In the framework of our Strand 5 (Computational Semantic Analysis), we are looking for a postdoctoral researcher in Diachronic Computational Semantics.
Research area : interpretable computational models for automatic detection and monitoring of semantic evolutions: combination of Contextual Embeddings and Pattern Mining approaches
Contract duration: 18 months
Research Laboratory: Sorbonne Paris Nord University, LIPN UMR7030 CNRS
Application deadline: November 15, 2021
Audition period: November 15-30, 2021
Job Starting date: from January 1, 2022
Context, Issues and research axes
Languages are constantly evolving, driven by the need to adapt to socio-cultural and technological developments and to make communication more efficient and expressive. In particular, new words are forged or borrowed from other languages, some words become obsolete, others acquire new meanings or lose existing meanings.
In NLP, the study of language dynamics, especially from the lexical point of view, has gained audience in recent years, complementing synchronic approaches. The field of research is structuring itself, with recent state of the art (Monteirol et al., 2021; Tahmasebi et al., 2021) and several scientific events (International Workshop on Computational Approaches to Historical Language Change 2019 and 2021, ACL 2019 and 2020). Two initial evaluation tasks have been proposed (Unsupervised Lexical Semantic Change Detection Task, SemEval2020) and reference sets have been set up for four languages (English, Latin, Swedish and German).
Lexical change detection systems have followed advances in NLP methods: after the first systems essentially based on frequency changes (for example Gulordova & Baroni, 2011), systems used word embeddings (Kim et al., 2014, Schletchweg et al., 2019) and more recently contextual embeddings (Hu et al., 2019; Martinc et al., 2019; Giulianelli et al., 2020). These latter systems generally proceed by grouping the contextual vector representations of the different uses into clusters of meaning, then detect changes according to different metrics (Monteirol et al. 2021). Current systems still face many limitations. Mainly, the opacity of neural models does not make it possible to characterize these evolutions, in particular it is difficult, if not impossible, to link the semantic changes to linguistic morphological, syntactic or lexico-syntactic features, or to categorize the types of changes (extension, restriction, metaphor, metonymy, etc.). To this end, one avenue would be to combine neural approaches with Pattern Mining (Béchet et al. 2015) or collocation extraction approaches from corpus linguistics (for example Gries, 2012) which make it possible to extract the most salient lexico-syntactic patterns of a given meaning from a corpus of occurrences and thus identify the evolution. It would also be interesting to use the contextual information of the occurrences (date, type of source, domain, diatopic and diastratic features, etc.) to characterize and follow the evolution of usages.

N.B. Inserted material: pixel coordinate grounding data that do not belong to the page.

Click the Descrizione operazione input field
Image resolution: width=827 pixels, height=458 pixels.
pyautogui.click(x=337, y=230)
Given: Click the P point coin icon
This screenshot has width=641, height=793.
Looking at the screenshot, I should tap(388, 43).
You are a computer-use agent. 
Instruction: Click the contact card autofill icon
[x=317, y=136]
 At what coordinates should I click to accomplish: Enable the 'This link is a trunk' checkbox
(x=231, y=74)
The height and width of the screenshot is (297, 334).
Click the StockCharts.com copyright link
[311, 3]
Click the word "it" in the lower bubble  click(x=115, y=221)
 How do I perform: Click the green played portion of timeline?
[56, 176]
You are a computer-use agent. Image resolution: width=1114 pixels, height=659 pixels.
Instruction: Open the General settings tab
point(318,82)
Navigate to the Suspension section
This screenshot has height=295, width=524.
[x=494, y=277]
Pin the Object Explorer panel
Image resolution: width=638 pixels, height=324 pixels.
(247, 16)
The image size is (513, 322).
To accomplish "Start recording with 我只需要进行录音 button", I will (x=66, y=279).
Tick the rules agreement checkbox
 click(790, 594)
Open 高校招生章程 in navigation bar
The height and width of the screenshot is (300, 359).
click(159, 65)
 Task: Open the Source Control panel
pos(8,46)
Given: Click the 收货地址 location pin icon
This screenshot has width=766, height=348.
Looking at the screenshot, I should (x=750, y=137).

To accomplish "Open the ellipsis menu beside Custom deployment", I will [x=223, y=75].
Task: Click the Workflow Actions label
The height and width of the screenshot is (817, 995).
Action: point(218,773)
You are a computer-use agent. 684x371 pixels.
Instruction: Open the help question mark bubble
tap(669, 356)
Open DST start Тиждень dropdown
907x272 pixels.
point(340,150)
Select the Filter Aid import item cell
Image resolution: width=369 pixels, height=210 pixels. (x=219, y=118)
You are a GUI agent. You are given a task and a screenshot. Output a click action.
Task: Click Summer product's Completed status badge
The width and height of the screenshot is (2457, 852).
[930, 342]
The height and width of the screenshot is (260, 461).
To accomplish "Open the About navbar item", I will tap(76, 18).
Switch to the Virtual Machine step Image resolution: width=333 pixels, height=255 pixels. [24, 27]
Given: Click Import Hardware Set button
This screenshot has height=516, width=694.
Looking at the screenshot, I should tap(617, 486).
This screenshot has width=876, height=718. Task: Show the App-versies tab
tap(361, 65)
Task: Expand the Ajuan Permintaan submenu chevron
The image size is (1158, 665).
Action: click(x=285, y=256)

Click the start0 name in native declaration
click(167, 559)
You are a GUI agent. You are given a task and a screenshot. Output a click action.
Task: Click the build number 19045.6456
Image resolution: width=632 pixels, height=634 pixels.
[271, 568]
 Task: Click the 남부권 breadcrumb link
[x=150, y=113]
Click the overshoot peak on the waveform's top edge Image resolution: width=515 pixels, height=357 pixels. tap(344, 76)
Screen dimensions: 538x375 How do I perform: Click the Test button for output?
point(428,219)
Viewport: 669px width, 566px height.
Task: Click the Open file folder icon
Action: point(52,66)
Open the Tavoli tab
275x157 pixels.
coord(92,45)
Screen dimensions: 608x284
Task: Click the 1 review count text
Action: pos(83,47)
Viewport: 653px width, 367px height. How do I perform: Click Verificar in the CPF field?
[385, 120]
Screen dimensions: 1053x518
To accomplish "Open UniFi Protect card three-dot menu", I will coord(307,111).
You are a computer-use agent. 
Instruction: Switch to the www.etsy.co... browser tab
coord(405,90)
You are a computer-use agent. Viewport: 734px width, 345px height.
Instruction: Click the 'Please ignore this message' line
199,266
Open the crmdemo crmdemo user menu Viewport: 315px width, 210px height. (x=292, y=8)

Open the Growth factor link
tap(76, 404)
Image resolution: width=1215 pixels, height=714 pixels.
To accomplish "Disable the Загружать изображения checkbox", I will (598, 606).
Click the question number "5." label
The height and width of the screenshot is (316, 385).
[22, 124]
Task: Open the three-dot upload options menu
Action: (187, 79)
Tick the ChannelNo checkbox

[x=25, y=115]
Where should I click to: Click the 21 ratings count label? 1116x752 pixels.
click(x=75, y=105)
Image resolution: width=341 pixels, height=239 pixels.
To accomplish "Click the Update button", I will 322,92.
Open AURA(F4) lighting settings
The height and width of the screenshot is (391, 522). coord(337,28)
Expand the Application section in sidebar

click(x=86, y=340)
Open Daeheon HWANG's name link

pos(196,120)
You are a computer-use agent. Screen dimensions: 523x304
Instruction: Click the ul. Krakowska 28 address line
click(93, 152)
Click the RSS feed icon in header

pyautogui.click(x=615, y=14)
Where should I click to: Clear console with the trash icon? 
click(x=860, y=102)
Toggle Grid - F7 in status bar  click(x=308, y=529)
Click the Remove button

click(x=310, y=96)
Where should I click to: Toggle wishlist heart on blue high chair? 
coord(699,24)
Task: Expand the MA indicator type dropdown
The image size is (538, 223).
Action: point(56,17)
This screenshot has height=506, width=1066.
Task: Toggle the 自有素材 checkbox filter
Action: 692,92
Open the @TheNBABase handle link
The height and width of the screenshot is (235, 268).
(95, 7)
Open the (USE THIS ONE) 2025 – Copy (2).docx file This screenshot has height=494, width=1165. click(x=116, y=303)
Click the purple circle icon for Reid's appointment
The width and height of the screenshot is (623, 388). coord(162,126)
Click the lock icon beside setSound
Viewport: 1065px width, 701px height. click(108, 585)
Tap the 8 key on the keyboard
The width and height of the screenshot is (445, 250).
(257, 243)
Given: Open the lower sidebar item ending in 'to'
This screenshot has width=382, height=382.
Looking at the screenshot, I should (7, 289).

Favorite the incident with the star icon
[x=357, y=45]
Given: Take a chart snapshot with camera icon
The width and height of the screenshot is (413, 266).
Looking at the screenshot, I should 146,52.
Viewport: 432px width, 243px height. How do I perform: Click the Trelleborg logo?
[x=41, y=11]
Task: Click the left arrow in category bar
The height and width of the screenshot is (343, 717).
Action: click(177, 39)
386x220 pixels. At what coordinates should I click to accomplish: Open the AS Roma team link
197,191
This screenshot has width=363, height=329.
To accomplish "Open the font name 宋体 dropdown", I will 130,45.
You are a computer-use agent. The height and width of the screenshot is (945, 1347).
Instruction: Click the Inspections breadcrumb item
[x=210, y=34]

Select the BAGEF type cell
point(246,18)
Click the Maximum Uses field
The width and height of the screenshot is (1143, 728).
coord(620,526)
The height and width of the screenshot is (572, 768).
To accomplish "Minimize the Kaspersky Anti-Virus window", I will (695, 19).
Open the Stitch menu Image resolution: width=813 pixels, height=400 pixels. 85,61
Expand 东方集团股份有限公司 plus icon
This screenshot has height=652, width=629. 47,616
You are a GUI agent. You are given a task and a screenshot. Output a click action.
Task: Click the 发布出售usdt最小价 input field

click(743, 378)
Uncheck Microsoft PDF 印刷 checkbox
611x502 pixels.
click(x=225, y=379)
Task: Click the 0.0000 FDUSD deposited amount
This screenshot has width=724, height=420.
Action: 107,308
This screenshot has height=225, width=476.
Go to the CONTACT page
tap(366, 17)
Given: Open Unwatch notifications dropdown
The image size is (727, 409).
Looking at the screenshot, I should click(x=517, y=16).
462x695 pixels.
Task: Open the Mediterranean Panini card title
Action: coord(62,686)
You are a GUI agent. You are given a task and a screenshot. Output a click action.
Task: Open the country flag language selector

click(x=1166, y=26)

The job main objective is therefore to set up a system combining these approaches to allow an automatic characterization of semantic evolutions. The first step will consist in experimenting with state-of-the-art models for detecting changes. The second step will then try to combine contextual embeddings and pattern mining approaches / collocation extraction to highlight the linguistic characteristics of each of the meaning clusters and their evolution. The studied corpora will be mainly in English and French. The postdoctoral fellow will work in collaboration with computer scientists and linguists from the Labex who are currently building a reference corpus of semantic evolutions for French (following the Durel methodology: Schlechtweg et al., 2018).
Other issues may also be addressed by the recruited person, and in particular: current systems do not take into account the graduality of evolutions, generally being limited to comparing two synchronic language states; to get the vector representation of a lexis in a context, it is possible to use one of the hidden layers or a combination of them. There is currently no consensus on the most adequate layer to take into account to obtain the most adequate semantic representation.
The recruited person will join the strand 5 (“Computational Semantics”) of the Labex, specifically the research team working on the “Semantic Variation and Change” operation which aims to:
develop new models and methods for the automatic detection of lexical semantic changes, the typology of changes from intra- and extra-linguistic points of view;
develop a reference dataset of semantic evolutions in contemporary French, based on available diachronic corpora.
- PhD in computer science specialised in Computational Linguistics and Machine Learning
- deep learning methods and language models attested training and experience
- working language: French and / or English
Please send :
• a cover letter
• a description of the research project related to the research questions
• a CV with a list of publications and 3 representative publications (pdf or link),
• letters of recommendation or names of two referees.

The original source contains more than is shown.